● DIRECTIONS FOR THIS TASK
Reproduce each line from the records that holds "info".

● Data entries

▼

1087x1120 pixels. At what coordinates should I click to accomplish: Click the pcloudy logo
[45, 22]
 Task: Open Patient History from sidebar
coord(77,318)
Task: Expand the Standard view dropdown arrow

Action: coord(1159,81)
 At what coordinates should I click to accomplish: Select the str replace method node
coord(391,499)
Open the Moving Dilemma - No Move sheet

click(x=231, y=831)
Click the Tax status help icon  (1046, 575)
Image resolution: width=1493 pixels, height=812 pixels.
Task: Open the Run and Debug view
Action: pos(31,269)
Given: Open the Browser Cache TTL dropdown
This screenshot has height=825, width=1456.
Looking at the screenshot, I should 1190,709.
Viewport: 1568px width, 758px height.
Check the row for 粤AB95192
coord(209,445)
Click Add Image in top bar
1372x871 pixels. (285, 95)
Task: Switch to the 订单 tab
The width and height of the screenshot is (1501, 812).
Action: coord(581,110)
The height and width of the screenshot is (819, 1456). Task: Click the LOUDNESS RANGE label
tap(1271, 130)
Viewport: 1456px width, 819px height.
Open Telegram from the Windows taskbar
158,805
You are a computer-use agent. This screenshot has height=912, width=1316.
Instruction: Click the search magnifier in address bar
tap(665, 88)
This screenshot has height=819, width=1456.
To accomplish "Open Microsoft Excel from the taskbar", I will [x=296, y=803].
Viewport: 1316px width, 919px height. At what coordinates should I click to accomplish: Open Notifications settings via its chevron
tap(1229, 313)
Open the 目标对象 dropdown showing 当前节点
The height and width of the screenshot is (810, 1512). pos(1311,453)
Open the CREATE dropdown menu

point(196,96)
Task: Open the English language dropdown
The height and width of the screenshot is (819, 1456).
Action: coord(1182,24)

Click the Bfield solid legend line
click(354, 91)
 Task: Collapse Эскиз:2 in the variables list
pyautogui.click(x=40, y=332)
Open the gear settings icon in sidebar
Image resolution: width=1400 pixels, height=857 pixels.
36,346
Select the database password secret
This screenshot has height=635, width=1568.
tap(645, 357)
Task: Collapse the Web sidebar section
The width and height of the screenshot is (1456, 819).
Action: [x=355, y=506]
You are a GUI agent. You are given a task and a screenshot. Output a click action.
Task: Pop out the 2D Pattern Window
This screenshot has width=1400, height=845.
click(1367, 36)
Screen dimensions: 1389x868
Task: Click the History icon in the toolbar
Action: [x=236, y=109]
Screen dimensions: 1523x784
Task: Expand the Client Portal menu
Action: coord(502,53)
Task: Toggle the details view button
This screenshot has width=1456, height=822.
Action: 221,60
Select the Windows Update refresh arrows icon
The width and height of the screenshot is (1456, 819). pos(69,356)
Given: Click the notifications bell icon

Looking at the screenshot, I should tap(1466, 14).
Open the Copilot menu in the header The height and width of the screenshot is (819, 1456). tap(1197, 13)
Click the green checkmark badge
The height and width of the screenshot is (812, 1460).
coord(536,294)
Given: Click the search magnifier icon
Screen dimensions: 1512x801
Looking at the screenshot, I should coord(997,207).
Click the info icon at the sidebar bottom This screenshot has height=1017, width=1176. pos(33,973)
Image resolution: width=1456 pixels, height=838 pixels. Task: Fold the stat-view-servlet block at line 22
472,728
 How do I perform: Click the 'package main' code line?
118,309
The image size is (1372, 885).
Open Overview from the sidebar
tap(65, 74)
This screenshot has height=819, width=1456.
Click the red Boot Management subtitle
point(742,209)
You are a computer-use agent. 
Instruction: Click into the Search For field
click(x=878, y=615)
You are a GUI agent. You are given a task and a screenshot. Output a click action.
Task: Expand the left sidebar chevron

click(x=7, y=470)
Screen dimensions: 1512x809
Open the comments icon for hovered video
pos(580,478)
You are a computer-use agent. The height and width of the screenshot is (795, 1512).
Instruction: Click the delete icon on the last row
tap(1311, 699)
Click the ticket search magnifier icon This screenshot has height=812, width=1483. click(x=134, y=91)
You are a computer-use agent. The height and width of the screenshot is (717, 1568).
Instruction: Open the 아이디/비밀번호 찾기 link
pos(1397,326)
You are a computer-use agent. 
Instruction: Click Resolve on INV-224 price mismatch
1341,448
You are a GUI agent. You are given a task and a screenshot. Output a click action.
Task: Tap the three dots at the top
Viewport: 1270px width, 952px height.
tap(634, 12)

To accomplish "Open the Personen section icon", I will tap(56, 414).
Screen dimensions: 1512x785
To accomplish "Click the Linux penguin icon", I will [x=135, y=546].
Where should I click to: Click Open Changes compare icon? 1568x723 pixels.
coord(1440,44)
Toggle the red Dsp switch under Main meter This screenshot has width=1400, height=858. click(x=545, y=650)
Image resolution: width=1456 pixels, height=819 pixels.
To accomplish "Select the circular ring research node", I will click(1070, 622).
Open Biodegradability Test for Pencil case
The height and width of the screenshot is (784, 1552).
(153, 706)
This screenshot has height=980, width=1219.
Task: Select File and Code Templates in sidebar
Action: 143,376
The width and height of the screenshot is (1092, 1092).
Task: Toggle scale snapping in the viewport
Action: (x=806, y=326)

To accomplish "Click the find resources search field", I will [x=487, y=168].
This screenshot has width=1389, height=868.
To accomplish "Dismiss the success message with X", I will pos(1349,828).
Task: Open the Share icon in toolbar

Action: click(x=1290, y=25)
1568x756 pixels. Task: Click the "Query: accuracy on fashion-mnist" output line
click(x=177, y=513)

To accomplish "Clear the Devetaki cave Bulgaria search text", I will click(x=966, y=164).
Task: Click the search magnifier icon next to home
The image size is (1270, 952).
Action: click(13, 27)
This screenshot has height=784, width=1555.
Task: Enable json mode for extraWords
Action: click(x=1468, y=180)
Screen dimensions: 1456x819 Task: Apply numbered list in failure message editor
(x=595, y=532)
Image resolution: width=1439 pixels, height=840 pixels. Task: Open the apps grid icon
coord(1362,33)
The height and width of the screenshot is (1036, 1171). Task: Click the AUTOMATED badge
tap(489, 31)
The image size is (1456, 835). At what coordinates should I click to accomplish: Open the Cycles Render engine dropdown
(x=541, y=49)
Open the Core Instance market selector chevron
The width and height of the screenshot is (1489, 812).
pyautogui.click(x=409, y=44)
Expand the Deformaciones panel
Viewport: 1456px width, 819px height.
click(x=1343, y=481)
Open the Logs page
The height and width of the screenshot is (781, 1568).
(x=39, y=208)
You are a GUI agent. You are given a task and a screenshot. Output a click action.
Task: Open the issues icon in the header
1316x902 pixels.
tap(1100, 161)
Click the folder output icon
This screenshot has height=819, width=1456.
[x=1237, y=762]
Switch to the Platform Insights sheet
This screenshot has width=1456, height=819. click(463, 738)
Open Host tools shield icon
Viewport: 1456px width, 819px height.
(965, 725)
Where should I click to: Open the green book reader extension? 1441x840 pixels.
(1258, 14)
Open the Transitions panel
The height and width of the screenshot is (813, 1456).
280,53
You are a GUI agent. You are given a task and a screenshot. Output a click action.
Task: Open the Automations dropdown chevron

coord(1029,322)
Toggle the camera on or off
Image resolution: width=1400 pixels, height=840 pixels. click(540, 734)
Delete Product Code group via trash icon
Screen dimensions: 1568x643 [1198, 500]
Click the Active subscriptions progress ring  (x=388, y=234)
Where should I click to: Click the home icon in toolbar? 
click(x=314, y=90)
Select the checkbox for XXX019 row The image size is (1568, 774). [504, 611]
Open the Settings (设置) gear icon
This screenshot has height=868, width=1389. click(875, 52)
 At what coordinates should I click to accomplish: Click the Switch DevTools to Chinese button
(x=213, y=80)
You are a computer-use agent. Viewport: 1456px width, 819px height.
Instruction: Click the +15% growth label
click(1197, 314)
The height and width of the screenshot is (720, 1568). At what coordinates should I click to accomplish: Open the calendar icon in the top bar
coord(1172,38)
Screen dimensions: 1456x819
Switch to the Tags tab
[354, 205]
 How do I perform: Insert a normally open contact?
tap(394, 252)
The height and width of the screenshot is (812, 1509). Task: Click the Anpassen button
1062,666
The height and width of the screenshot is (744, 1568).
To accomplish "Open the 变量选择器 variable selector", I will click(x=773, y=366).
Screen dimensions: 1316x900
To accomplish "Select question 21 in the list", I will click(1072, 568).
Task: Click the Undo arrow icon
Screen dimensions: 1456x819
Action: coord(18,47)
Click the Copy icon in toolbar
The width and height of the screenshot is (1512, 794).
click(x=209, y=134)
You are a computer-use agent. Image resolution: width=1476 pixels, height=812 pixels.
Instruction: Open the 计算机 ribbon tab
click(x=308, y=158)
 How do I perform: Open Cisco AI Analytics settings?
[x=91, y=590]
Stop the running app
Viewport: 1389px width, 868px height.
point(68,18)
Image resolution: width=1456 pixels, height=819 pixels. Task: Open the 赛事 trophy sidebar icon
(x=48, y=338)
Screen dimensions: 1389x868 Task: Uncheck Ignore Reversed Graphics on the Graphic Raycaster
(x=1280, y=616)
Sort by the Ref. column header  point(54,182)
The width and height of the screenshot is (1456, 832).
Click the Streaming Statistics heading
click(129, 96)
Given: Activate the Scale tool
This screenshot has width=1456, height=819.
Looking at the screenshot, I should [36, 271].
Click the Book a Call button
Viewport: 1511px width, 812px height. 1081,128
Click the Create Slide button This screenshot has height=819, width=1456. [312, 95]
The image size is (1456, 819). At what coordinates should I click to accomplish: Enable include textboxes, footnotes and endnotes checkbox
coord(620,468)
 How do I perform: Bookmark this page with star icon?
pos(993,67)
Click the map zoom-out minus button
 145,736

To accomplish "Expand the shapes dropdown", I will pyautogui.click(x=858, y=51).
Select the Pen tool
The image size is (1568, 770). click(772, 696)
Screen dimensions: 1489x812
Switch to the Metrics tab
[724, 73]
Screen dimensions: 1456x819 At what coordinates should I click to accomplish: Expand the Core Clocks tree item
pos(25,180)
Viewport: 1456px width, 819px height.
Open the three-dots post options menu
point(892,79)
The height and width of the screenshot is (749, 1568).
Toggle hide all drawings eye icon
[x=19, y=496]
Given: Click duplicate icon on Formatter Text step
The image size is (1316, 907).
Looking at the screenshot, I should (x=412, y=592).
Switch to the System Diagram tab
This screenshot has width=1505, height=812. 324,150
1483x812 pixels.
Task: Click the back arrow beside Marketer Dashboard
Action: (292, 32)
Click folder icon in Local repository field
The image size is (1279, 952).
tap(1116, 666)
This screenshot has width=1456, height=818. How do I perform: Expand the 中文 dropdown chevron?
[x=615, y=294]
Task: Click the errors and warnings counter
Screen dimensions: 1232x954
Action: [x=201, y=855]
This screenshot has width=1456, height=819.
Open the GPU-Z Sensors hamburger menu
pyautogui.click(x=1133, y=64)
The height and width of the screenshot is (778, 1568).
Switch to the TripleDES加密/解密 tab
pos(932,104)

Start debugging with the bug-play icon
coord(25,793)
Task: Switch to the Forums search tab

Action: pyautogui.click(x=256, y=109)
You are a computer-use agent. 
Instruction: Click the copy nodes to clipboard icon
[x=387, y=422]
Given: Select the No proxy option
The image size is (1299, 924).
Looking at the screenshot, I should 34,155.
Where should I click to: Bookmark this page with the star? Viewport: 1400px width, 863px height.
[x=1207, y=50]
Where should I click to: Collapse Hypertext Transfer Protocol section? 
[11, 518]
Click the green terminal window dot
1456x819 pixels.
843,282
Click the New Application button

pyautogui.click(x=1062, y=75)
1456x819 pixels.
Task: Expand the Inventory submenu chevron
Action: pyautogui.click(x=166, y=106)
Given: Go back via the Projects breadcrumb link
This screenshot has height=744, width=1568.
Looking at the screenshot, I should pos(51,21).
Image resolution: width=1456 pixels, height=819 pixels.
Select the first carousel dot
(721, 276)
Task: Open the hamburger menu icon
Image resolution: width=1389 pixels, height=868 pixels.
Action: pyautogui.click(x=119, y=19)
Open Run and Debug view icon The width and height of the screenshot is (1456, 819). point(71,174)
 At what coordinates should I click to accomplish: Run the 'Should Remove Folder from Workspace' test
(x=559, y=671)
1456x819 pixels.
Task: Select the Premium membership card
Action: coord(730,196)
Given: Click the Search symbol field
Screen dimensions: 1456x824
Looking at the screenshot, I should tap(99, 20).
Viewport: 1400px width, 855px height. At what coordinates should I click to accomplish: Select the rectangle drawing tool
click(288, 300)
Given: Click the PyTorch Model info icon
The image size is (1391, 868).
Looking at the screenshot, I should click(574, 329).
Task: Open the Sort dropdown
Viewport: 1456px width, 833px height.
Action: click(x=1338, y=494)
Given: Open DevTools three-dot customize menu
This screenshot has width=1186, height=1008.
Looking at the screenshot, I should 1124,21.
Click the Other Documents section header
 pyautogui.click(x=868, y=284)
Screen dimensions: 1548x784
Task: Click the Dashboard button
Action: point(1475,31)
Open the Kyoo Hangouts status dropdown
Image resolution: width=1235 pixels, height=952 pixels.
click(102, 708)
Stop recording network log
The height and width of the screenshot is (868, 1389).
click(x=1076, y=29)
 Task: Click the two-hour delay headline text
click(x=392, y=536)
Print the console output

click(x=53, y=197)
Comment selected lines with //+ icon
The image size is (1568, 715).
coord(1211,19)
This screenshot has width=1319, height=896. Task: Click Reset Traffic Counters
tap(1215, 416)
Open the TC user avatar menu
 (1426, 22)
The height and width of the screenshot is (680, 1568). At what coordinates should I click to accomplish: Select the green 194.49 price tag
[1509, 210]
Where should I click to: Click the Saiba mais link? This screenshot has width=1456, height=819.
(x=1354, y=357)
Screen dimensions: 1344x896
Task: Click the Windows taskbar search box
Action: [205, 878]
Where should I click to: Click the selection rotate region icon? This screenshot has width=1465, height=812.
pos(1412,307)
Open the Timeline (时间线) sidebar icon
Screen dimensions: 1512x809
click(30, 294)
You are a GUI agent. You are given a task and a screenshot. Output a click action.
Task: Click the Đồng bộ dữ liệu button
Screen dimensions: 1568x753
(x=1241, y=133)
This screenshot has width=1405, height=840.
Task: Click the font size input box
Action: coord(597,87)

▲

● REPLY
Click the info icon at the sidebar bottom This screenshot has height=1017, width=1176. pos(33,973)
Given: Click the PyTorch Model info icon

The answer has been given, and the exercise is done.